• [WORK TO BE COMPLETED]
Lines from the one containing "Collapse the Add SSI Rule panel" through the end of the material below should be given again exactly, with no others.

──────── INFORMATION SUPPLIED

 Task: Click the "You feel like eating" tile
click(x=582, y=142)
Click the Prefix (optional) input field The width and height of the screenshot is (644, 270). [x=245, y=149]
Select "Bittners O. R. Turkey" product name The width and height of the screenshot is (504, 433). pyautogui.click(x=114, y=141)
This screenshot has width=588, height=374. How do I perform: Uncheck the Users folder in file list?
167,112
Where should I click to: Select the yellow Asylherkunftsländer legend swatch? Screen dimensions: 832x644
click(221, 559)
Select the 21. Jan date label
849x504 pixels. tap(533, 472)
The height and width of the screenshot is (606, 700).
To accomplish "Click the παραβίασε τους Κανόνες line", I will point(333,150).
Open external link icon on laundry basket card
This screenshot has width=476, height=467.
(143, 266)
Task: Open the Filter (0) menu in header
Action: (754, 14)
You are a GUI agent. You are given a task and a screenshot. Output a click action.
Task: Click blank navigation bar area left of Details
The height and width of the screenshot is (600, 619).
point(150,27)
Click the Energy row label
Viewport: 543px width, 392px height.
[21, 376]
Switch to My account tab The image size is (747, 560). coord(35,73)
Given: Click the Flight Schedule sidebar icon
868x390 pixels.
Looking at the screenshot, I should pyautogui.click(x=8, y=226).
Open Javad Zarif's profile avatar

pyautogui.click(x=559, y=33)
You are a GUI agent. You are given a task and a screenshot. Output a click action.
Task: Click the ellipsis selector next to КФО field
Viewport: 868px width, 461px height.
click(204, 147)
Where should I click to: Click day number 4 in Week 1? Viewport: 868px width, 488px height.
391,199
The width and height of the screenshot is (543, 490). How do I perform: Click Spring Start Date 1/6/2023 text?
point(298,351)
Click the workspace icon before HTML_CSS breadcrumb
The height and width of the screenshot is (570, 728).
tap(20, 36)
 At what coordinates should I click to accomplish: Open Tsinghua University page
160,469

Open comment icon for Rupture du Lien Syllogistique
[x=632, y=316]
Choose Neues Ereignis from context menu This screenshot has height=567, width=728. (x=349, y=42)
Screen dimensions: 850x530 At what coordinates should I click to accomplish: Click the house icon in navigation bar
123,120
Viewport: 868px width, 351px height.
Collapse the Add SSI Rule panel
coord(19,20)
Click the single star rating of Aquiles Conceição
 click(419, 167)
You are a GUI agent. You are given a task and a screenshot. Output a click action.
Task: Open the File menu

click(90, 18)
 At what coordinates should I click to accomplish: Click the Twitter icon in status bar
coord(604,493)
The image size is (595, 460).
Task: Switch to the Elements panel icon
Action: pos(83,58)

────────────────

• [EXERCISE SOLUTION]
Collapse the Add SSI Rule panel
coord(19,20)
Click the single star rating of Aquiles Conceição
 click(419, 167)
You are a GUI agent. You are given a task and a screenshot. Output a click action.
Task: Open the File menu

click(90, 18)
 At what coordinates should I click to accomplish: Click the Twitter icon in status bar
coord(604,493)
The image size is (595, 460).
Task: Switch to the Elements panel icon
Action: pos(83,58)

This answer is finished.